Neben der verpassten Chance auf den ersten Erfolg nach über 28 Jahren auswärts in Italien löste die teilweise überharte Gangart der Azzurri im DFB-Tross Ärger aus. Khedira hatte den Platz nach einem Zweikampf mit Andrea Pirlo nach 67 Minuten gestützt von Betreuern verlassen müssen – schon da ahnten alle, dass etwas kaputt sein könnte im Knie, das sich der Mittelfeldmann verdreht hatte.

Mit Blick auf die Weltmeisterschaft machte Löw zumindest die taktisch reife Leistung seiner ersatzgeschwächten Mannschaft Mut. Gerade die Abwehrleistung gegen „gefährliche Stürmer“ wie Mario Balotelli hatte Löw erfreut. „Wir haben wahnsinnig gut in der Defensive gestanden“, lobte er. „Wir haben weniger klare Chancen zugelassen als zuletzt“, betonte auch Lahm, den Löw wieder ins defensive Mittelfeld gestellt hatte. „Taktisch haben wir wieder einen Schritt nach vorne gemacht“, bilanzierte der Kapitän.

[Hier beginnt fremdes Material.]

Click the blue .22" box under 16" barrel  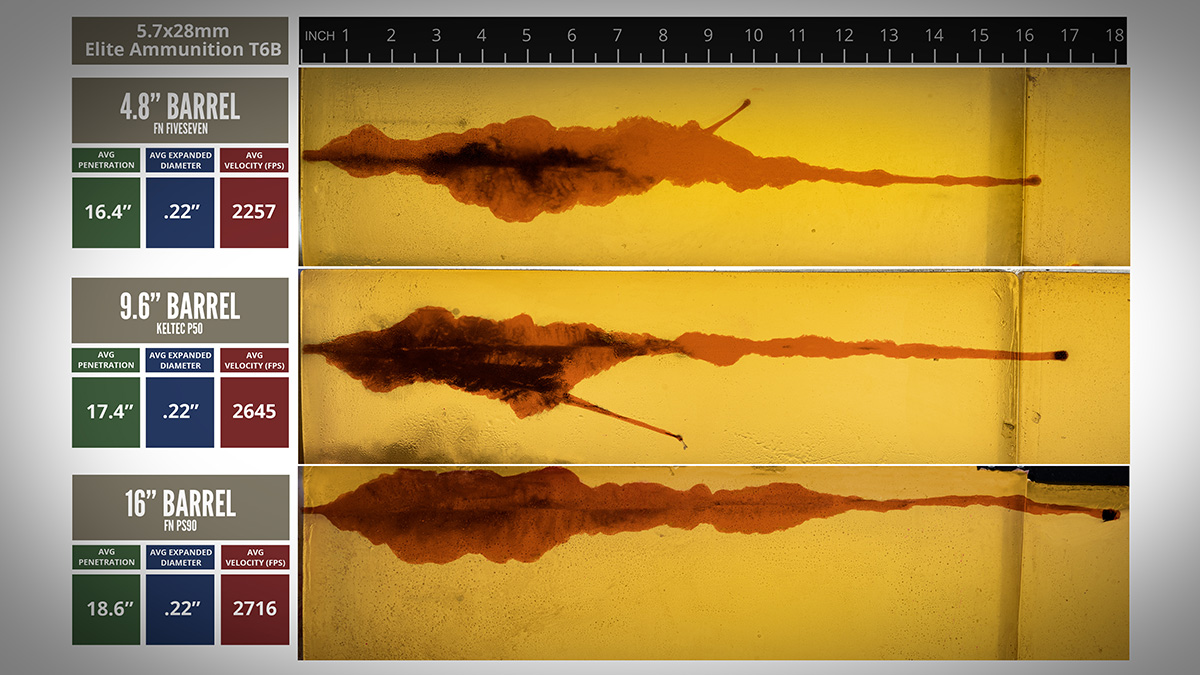(180, 609)
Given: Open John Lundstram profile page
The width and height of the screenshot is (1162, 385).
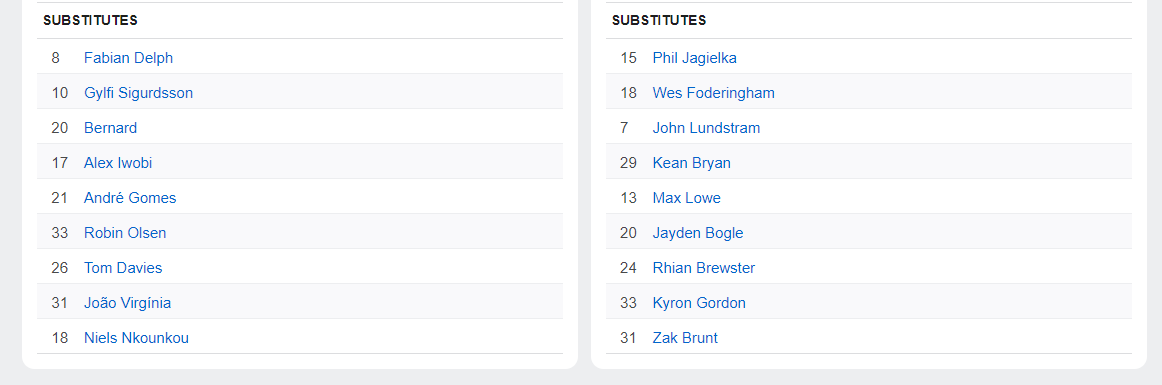Looking at the screenshot, I should click(706, 127).
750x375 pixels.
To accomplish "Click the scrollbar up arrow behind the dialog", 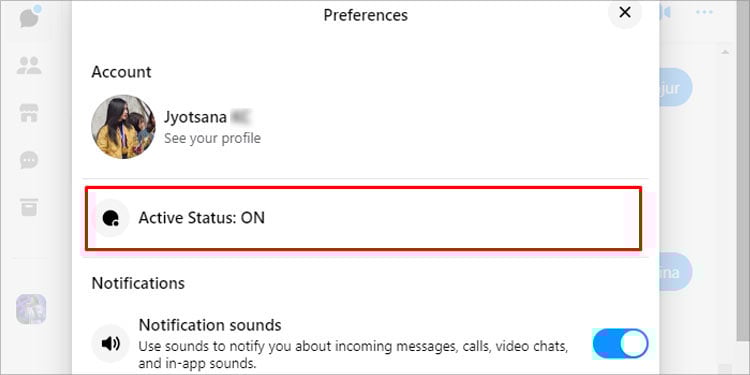I will [726, 52].
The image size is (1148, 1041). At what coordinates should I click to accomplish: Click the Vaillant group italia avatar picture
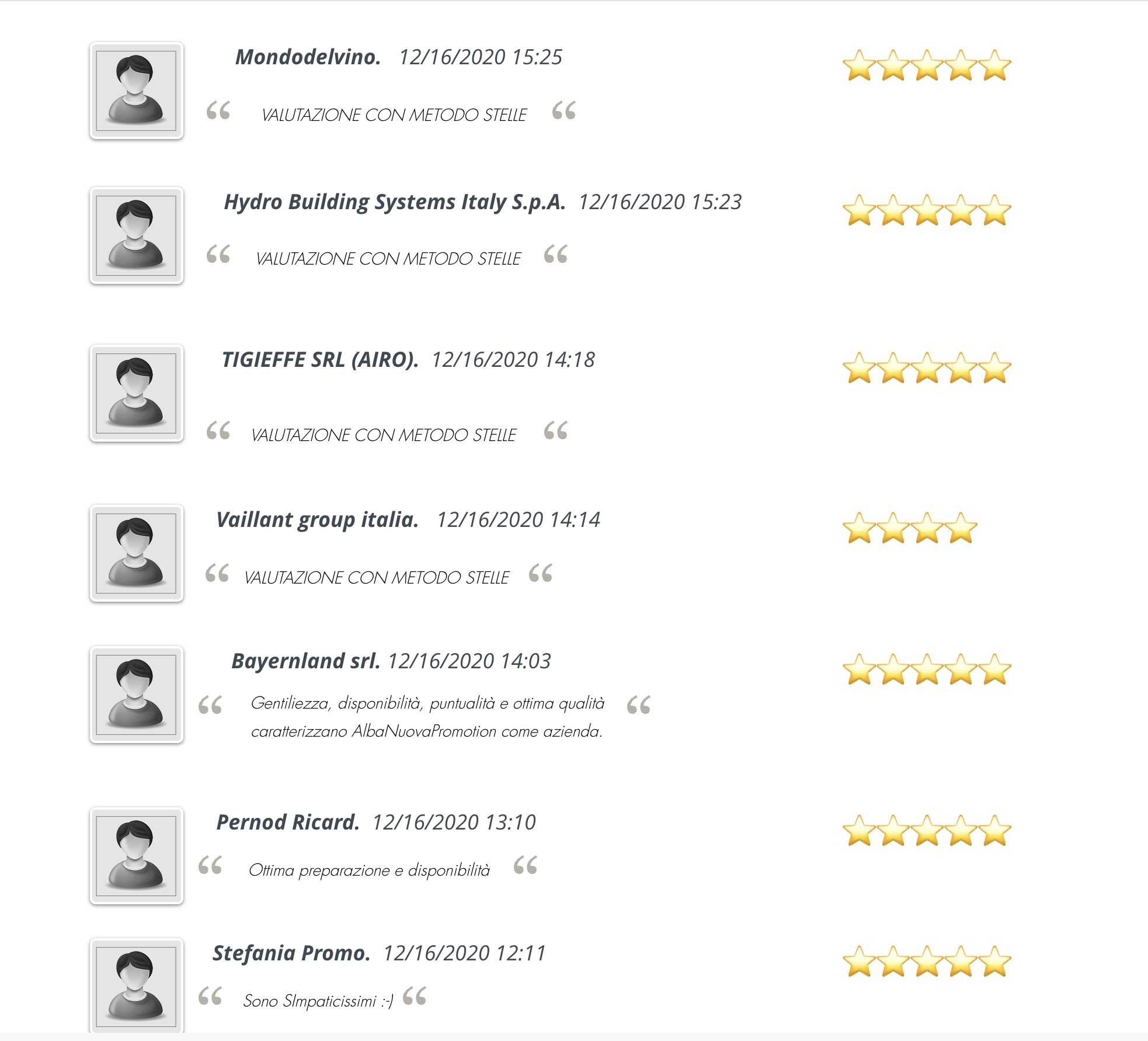[136, 553]
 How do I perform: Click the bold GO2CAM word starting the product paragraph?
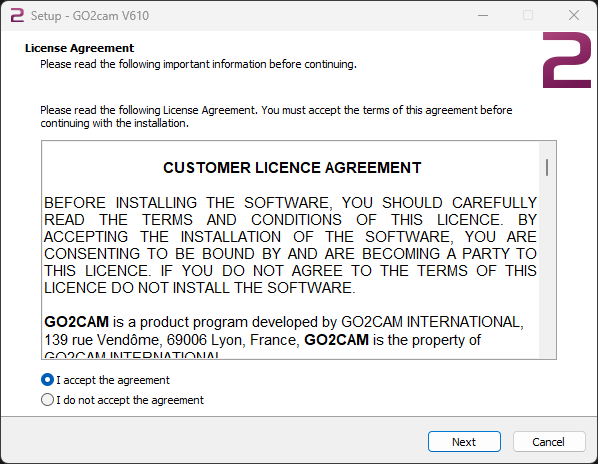77,322
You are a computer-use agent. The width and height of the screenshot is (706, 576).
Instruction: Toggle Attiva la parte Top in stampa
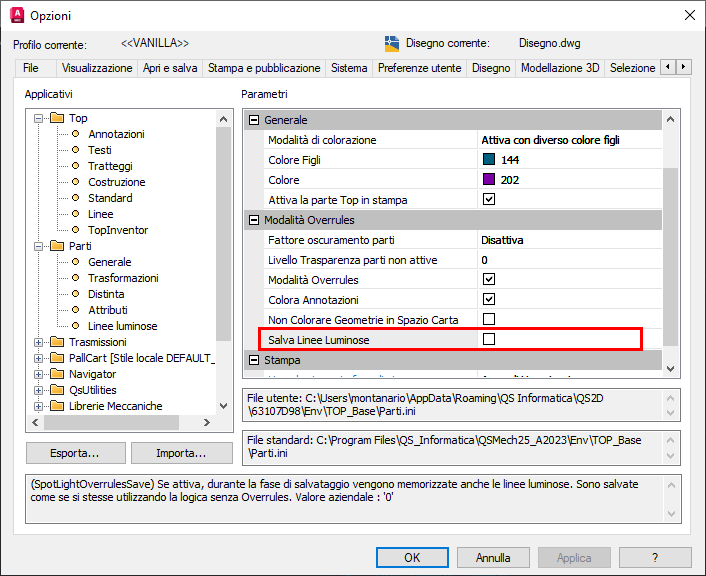pos(489,200)
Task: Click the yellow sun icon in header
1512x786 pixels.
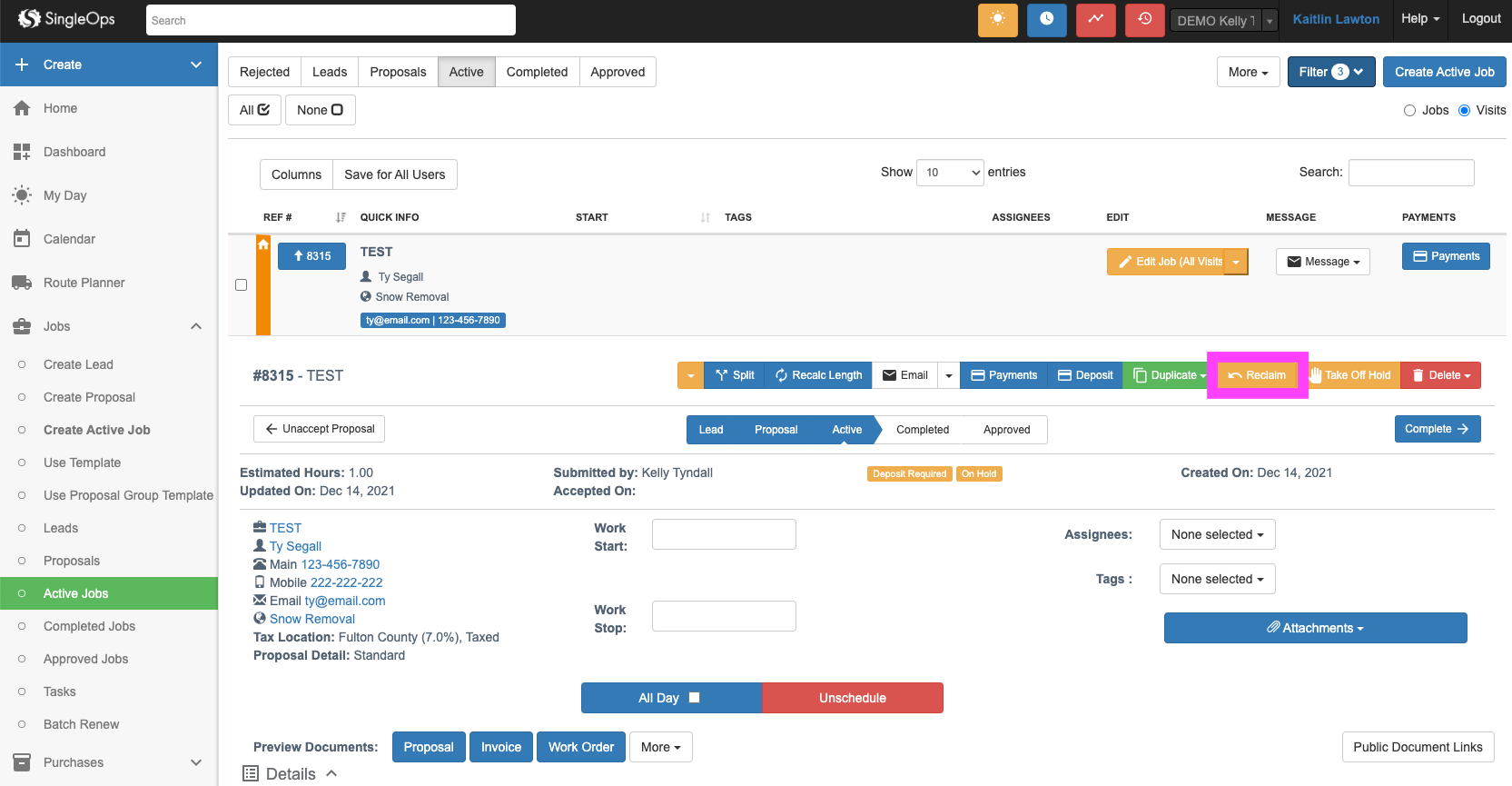Action: [x=997, y=20]
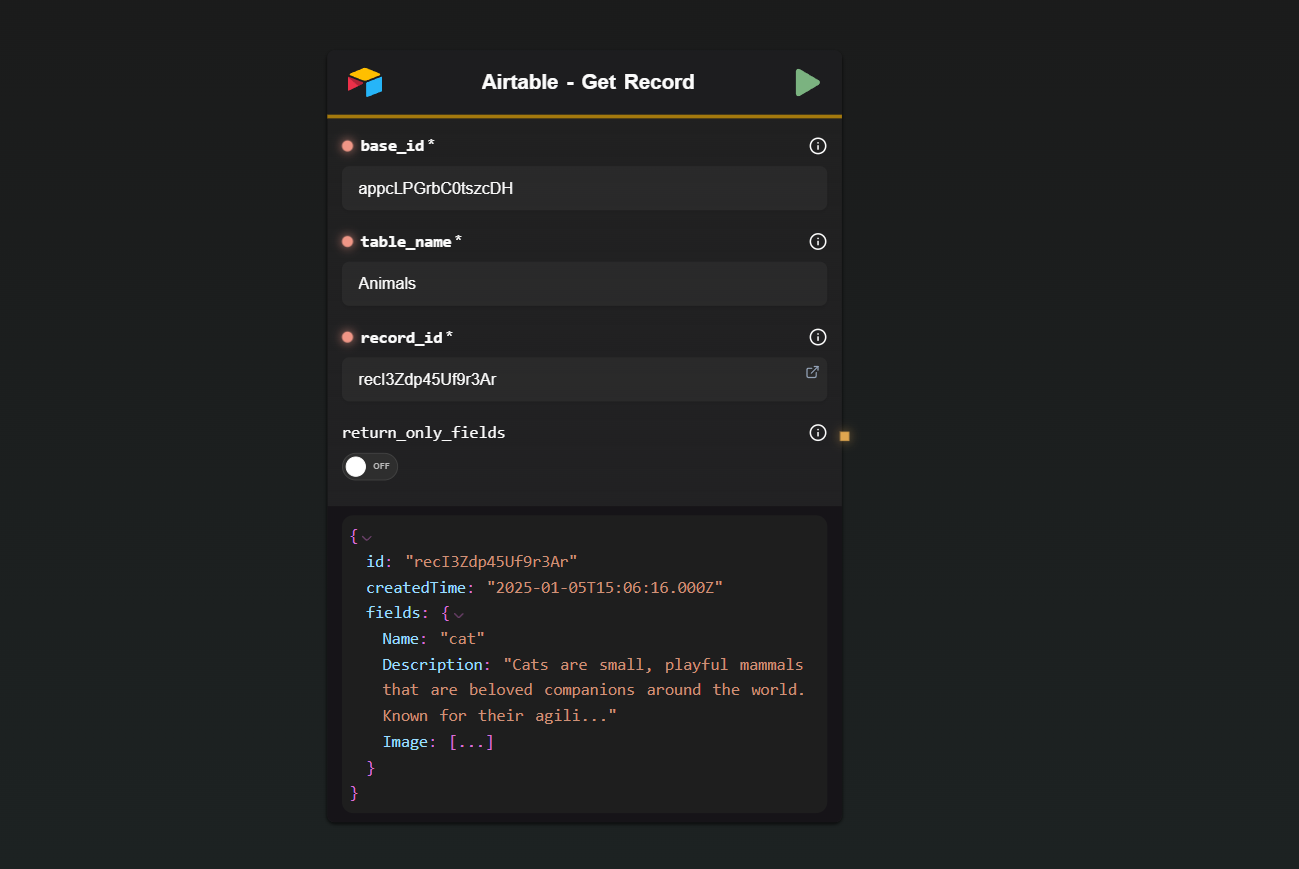Screen dimensions: 1299x869
Task: Click into the base_id input field
Action: tap(584, 188)
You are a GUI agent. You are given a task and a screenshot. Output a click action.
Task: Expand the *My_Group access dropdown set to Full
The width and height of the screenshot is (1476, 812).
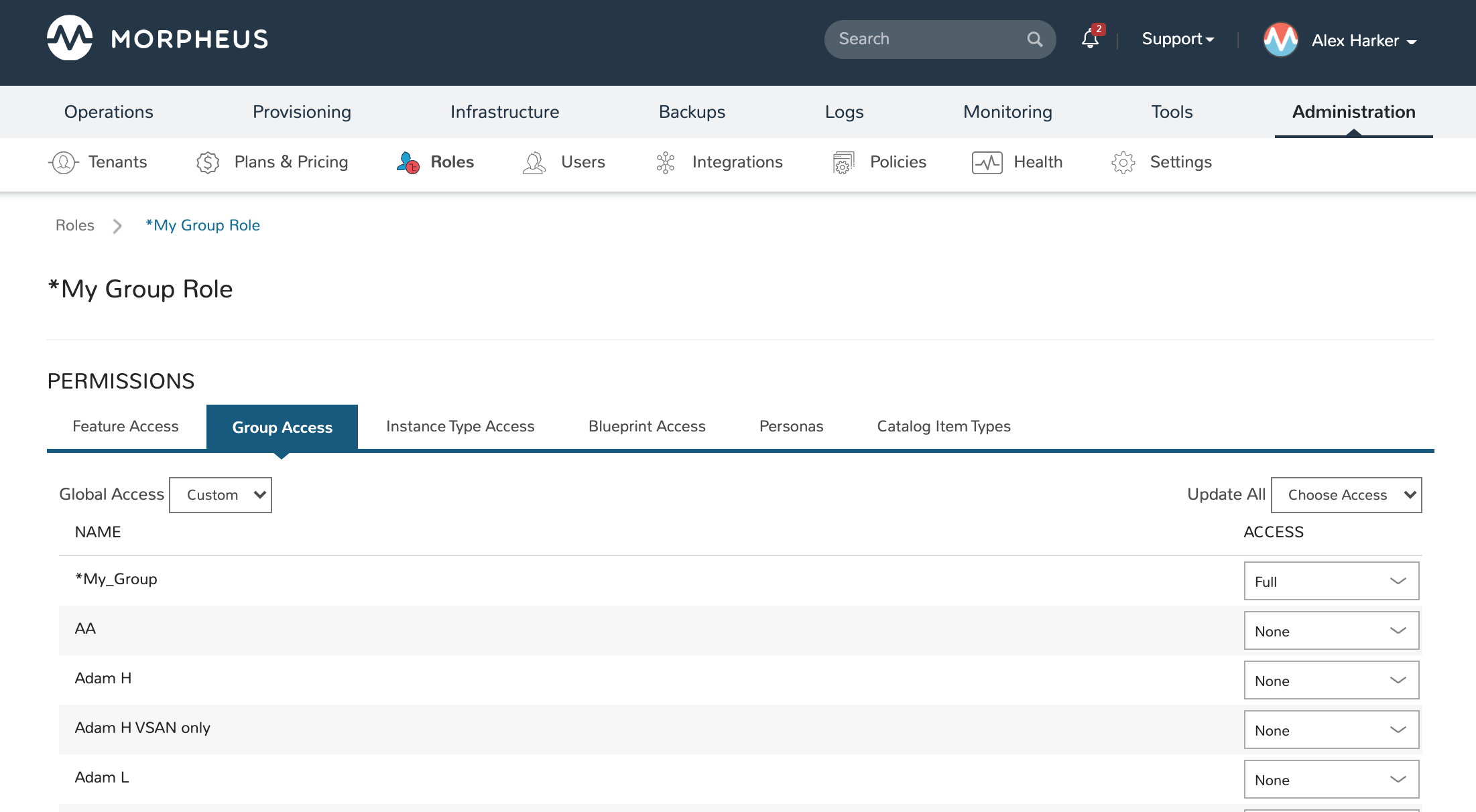[x=1331, y=581]
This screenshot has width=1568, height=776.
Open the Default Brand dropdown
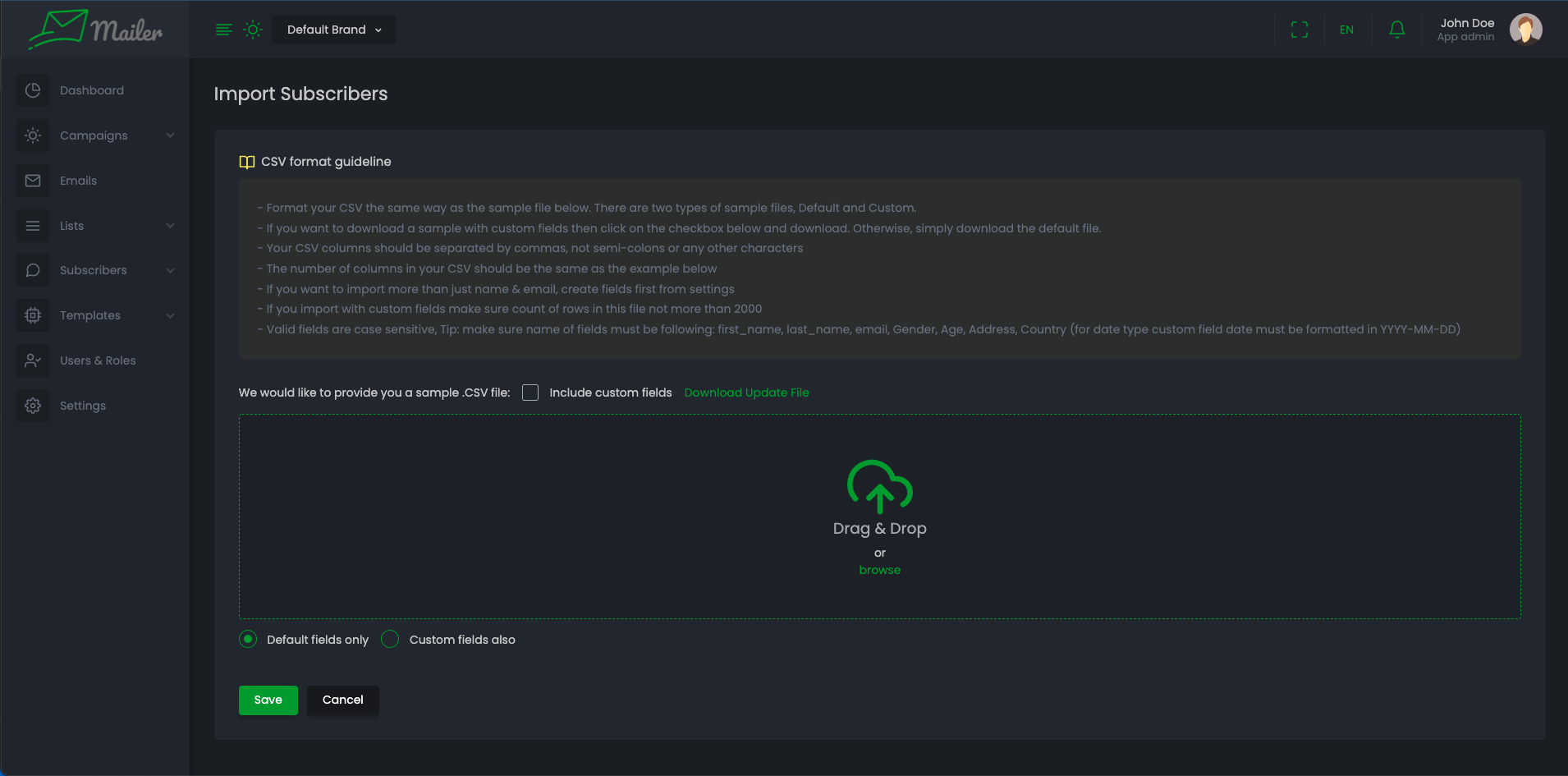334,30
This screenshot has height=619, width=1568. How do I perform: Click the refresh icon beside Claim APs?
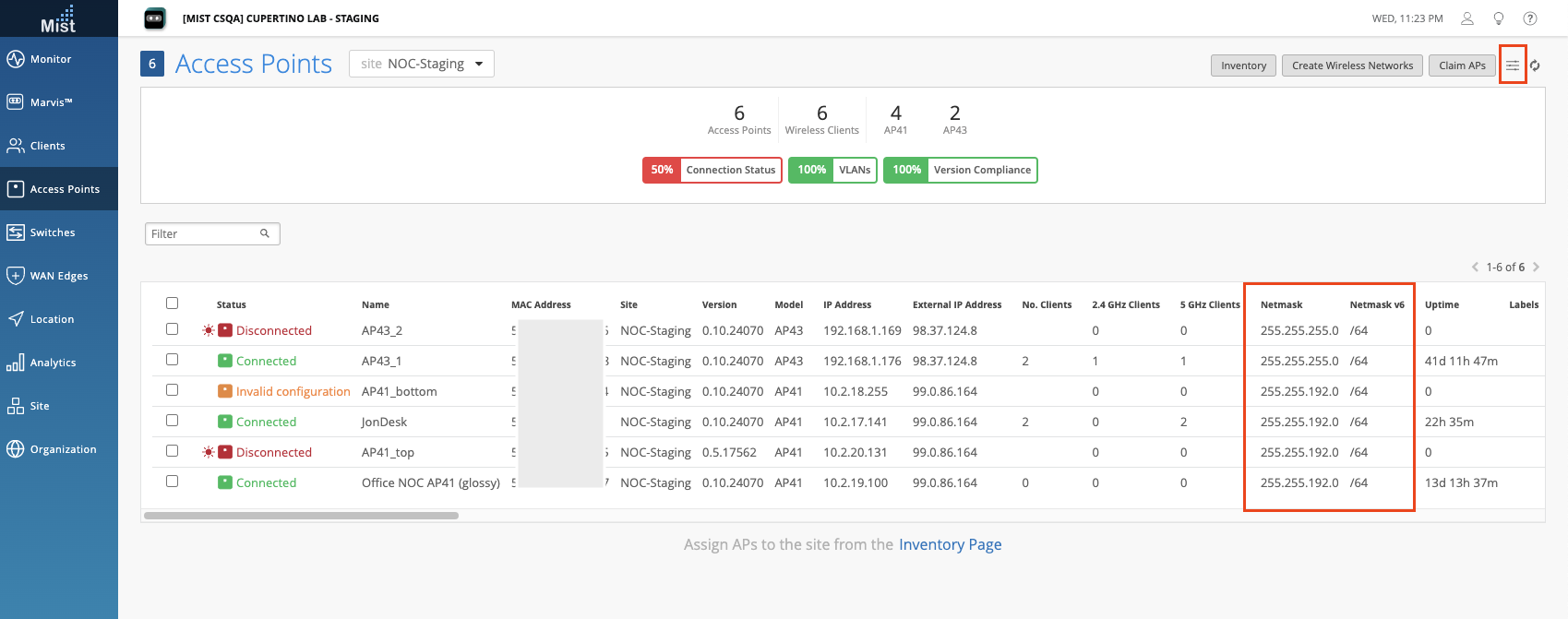pos(1535,65)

Löw kündigte „auf jeden Fall“ personelle Veränderungen gegen England an: „Wir versuchen, das alles ein bisschen aufzuteilen.“ Auch im Hinblick auf das anschließende Bundesliga-Topspiel Dortmund gegen Bayern und die folgenden Champions-League-Aufgaben etlicher Nationalspieler möchte der Bundestrainer vermeiden, dass zu viele Spieler in der Nationalmannschaft zweimal über die volle Zeit ran müssen. Unter anderem sollen die Dortmunder Marco Reus und Marcel Schmelzer im Wembleystadion von Beginn an auflaufen. BVB-Torhüter Roman Weidenfeller könnte zu seinem Debüt für Deutschland kommen.